* _Your assignment_
Images excluded, repeat each entry below exactly.

Saved data entries:
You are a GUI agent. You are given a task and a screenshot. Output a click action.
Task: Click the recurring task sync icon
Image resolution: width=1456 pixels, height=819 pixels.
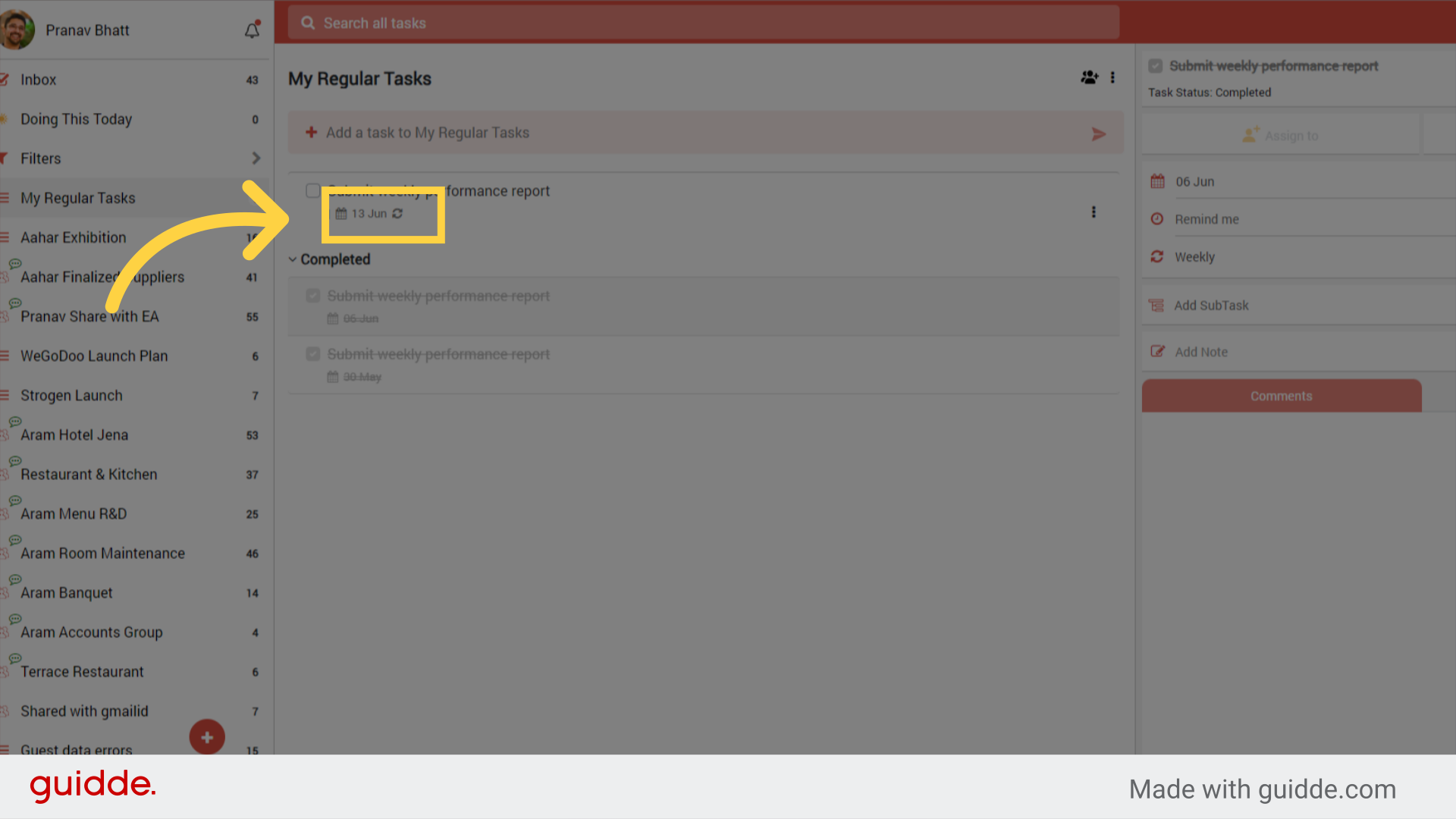(398, 213)
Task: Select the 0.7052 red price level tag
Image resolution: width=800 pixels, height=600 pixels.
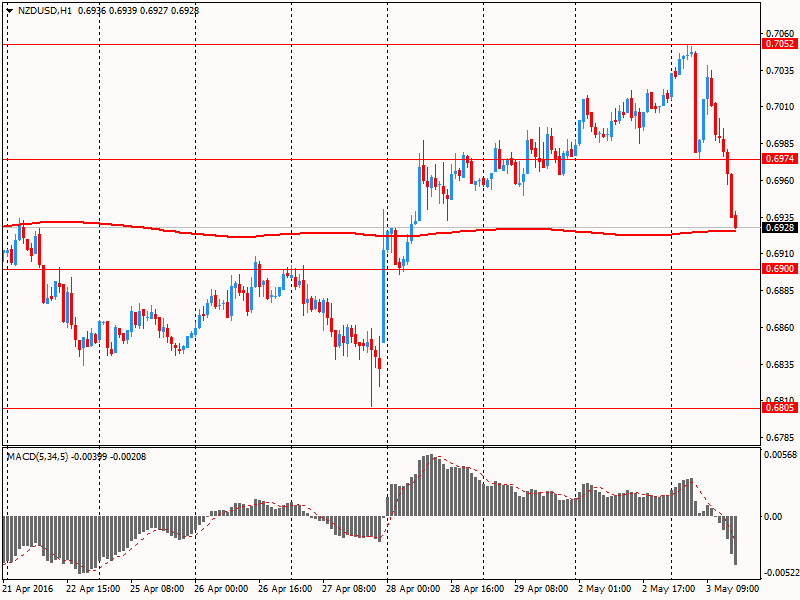Action: click(779, 44)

* _Task solution_
You are a GUI agent. You are given a task and a screenshot. Output a click action.
Task: Click the recurring task sync icon
Image resolution: width=1456 pixels, height=819 pixels.
(398, 213)
Task: Select the 0.7052 red price level tag
Image resolution: width=800 pixels, height=600 pixels.
Action: click(779, 44)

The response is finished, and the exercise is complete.